> Estratto del documento
La credibilità dell’Ue si gioca sul presidio dei confini esterni

L’Europa “unita” compie 60 anni e per celebrarli cerca di rassicurare gli europei con la Dichiarazione di Roma che mette al primo punto immigrazione e sicurezza annunciando la protezione delle frontiere.

“Un’Unione in cui tutti i cittadini si sentano sicuri e possano spostarsi liberamente, in cui le frontiere esterne siano protette, con una politica migratoria efficace, responsabile e sostenibile, nel rispetto delle norme internazionali; un’Europa determinata a combattere il terrorismo e la criminalità organizzata”.

Il testo del primo dei quattro punti che compongono il documento redatto dai 27 sembrerebbe indicare una svolta nelle sciagurata politica di accoglienza indiscriminata praticata finora. Il condizionale resta però d’obbligo poiché già in più occasioni la Ue non ha lesinato chiacchiere mai seguite da iniziative concrete.

Infatti in appena due giorni dalle celebrazioni di Roma le fratture in ambito Ue sul tema migranti non si contano. L’Austria minaccia di riturarsi dalla “relocation” dei richiedenti asilo presenti in Grecia e Italia, cioè la loro ridistribuzione in altri Paesi dell’Unione.

> Richieste
(1) Secondo l'articolo sui confini esterni dell'Ue, quale Paese minaccia di uscire dalla ridistribuzione dei richiedenti asilo presenti in Grecia e Italia?
(2) Prosegui l'articolo sui confini esterni dell'Ue a partire dall'ultima frase riportata.
Il materiale che segue proviene da un'altra fonte.

> Dati forniti
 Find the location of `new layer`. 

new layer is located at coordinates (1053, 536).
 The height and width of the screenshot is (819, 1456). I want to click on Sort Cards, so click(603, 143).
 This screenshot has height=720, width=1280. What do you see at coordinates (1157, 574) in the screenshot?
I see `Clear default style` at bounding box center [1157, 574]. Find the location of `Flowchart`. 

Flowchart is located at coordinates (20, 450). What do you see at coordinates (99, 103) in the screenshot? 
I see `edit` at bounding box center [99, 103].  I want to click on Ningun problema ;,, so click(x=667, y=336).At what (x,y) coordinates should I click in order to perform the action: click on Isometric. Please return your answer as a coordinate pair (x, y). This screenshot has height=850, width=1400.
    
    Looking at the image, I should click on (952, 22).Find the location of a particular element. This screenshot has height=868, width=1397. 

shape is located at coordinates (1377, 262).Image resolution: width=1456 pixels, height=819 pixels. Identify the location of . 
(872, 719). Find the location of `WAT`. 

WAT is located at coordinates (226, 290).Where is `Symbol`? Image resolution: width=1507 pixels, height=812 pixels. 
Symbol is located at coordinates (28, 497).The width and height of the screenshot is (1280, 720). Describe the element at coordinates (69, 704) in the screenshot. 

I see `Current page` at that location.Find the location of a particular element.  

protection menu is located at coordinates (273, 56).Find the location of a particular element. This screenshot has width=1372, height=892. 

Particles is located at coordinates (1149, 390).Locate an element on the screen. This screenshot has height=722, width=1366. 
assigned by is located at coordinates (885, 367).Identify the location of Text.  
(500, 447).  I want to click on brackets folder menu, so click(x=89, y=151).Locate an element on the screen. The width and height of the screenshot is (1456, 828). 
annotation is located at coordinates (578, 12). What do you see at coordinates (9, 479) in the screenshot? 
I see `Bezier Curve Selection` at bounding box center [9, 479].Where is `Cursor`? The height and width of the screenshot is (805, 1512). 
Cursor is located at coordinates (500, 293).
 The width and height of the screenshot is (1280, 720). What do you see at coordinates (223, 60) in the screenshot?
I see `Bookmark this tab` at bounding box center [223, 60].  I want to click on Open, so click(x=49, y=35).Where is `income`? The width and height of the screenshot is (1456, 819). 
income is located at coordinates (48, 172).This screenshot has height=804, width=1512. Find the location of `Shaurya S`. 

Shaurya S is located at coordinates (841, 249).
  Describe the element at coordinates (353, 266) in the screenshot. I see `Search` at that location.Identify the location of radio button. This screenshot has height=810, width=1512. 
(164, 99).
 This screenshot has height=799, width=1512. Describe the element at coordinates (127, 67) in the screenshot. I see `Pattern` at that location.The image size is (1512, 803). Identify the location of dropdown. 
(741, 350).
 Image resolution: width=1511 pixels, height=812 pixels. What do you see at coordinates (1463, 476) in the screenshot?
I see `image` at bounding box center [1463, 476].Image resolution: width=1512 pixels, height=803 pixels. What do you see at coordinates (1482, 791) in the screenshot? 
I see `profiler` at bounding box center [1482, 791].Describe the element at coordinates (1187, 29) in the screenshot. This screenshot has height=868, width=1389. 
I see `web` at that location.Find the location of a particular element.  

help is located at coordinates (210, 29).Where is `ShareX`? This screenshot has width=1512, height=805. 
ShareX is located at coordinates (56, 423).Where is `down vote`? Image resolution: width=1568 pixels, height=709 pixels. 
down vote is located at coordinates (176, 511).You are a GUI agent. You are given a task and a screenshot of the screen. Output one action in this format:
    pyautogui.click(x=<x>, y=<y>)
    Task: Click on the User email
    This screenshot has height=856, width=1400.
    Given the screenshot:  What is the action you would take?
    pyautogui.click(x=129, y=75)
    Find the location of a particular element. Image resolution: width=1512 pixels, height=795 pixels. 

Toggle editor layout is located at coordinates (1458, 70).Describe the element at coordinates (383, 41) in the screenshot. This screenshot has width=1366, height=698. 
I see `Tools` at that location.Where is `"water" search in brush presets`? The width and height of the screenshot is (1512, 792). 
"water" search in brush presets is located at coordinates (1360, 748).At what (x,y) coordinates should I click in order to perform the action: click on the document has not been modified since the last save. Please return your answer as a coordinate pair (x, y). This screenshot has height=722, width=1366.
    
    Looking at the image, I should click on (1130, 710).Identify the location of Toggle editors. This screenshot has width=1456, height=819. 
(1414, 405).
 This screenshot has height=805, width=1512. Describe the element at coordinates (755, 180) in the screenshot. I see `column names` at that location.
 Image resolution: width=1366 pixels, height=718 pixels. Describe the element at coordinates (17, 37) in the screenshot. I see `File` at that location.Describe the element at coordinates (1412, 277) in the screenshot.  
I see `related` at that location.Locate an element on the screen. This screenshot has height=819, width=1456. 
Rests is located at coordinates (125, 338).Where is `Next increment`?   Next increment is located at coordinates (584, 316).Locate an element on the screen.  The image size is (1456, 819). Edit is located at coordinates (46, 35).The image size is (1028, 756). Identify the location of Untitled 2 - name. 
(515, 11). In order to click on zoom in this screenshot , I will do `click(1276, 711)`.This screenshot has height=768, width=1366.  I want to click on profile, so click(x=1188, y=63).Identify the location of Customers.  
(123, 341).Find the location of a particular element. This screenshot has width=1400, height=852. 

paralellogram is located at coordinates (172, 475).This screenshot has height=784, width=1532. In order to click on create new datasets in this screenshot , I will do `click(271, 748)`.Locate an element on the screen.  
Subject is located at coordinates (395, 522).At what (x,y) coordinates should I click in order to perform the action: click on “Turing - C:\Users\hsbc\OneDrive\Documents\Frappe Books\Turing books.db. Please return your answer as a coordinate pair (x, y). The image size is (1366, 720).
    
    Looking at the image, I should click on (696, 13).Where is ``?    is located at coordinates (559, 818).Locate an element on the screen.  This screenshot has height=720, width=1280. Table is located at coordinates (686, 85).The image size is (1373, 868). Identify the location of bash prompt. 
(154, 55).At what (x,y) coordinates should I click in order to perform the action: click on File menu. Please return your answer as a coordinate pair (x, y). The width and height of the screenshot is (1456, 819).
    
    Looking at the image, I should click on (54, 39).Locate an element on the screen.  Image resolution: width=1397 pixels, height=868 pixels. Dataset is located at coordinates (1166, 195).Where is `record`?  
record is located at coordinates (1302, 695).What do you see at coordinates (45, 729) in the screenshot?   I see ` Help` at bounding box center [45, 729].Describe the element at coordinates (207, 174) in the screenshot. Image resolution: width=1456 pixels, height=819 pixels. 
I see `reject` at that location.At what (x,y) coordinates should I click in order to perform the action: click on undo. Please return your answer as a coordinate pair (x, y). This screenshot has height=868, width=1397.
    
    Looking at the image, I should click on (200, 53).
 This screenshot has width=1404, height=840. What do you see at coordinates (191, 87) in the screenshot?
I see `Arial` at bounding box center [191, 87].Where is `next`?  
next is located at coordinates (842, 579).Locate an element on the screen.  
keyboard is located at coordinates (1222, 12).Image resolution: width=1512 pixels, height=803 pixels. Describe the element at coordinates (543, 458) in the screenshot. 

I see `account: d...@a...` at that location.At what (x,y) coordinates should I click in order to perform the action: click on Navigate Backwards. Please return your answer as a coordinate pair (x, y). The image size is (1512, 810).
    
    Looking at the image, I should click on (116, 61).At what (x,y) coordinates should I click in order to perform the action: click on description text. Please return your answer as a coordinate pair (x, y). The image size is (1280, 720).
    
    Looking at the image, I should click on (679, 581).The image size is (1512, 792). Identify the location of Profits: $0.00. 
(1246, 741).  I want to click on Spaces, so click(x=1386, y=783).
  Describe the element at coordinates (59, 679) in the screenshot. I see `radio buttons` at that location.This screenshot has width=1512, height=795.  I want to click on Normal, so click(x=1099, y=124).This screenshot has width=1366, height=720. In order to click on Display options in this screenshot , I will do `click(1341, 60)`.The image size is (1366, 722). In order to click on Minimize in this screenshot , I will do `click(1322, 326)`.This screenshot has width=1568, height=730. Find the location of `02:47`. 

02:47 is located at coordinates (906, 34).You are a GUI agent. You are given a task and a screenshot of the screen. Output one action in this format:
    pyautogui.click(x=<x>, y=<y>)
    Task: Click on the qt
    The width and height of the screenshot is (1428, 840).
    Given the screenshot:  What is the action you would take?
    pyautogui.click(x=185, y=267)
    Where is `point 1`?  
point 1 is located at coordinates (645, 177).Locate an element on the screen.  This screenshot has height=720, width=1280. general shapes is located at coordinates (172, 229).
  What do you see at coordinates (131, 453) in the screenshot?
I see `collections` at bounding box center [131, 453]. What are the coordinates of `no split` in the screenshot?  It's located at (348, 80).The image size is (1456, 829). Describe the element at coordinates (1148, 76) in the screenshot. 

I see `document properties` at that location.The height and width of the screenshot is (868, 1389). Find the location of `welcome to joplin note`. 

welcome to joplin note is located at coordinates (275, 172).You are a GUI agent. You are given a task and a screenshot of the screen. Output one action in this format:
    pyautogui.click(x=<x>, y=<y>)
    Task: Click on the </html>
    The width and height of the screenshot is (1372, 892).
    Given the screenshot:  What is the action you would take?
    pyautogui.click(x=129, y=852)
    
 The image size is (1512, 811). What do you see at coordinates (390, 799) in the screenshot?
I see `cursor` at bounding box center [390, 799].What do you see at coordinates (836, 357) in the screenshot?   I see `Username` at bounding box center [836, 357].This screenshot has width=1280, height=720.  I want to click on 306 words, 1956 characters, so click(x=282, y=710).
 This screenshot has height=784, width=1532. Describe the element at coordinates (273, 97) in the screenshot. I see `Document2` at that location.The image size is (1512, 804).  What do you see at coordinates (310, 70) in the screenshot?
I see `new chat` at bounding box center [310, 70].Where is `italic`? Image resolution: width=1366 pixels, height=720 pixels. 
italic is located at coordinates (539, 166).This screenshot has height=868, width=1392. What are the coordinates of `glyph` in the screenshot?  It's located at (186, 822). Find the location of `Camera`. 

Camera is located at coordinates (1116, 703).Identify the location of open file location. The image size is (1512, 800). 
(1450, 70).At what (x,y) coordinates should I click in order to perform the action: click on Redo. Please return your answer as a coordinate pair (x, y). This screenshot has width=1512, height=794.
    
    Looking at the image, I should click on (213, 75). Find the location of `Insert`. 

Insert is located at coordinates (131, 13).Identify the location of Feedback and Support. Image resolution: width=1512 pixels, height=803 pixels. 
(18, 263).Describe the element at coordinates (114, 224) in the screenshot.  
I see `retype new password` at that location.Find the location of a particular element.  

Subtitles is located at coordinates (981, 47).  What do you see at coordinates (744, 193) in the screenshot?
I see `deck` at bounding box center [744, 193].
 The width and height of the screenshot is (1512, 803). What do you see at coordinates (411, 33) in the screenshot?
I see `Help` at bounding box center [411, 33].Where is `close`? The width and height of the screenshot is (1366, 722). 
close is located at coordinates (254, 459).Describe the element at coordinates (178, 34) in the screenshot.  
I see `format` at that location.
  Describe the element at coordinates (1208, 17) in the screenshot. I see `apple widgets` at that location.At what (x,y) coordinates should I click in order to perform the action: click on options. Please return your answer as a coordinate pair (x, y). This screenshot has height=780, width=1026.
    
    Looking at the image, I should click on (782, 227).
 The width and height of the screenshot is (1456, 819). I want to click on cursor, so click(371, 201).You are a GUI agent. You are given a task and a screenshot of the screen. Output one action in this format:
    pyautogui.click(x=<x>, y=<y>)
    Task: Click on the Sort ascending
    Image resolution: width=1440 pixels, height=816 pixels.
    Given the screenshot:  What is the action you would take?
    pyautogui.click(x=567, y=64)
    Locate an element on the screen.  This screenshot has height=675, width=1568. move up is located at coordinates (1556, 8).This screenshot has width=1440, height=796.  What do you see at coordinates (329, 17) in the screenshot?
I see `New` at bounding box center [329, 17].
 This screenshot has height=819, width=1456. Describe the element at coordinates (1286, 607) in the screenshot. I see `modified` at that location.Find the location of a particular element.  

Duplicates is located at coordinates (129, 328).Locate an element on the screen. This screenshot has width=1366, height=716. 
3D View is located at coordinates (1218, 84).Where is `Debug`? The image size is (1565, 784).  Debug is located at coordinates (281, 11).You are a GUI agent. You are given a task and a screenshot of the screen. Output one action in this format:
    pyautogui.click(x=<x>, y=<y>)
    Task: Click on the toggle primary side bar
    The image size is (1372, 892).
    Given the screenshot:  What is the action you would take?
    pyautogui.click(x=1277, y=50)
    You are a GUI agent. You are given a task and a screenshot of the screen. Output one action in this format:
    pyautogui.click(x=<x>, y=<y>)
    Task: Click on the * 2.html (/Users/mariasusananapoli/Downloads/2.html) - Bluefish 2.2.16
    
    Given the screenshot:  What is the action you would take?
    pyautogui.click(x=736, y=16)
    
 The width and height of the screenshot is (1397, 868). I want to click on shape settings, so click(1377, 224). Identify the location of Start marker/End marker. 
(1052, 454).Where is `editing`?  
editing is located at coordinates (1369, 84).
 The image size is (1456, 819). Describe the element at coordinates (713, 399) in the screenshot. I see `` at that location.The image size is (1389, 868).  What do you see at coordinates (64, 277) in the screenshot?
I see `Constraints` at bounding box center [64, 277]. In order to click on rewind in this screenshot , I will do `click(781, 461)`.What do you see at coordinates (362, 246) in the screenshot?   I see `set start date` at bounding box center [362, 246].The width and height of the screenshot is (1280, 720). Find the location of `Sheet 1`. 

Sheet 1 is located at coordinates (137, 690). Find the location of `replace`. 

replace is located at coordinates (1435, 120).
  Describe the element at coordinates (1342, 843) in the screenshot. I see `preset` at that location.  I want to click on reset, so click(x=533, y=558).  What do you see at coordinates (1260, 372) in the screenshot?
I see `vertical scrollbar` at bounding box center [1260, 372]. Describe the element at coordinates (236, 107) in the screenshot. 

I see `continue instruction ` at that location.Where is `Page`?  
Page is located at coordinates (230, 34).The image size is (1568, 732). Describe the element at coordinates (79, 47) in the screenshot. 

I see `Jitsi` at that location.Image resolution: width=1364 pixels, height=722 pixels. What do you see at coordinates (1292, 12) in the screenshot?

> Risultati finali
(1) L'Austria.

(2)
Meglio non farsi illusioni: a fronte di 181.500 mila immigrati illegali sbarcati in Italia dalla Libia nel 2016 e quasi 13 mila nei primi due mesi del 2017 (oltre 600 mila dal 2013 dei quali 100 mila in Nord Europa e 160 mila nei centri d’accoglienza mentre la gran parte hanno fatto perdere le loro tracce) il numero di coloro che possono essere inseriti nel programma Ue di trasferimento in altri paesi europei ammonta ad appena 6.000.

Lo ha rivelato lunedì scorso il commissario Ue responsabile dell’Immigrazione, Dimitris Avramopoulos, al termine di una riunione dei ministri dell’Interno. “In Grecia ci sono 20.000 persone mentre in Italia il numero è di 6.000 registrati per la relocation, in gran parte eritrei”, ha spiegato Avramopoulos.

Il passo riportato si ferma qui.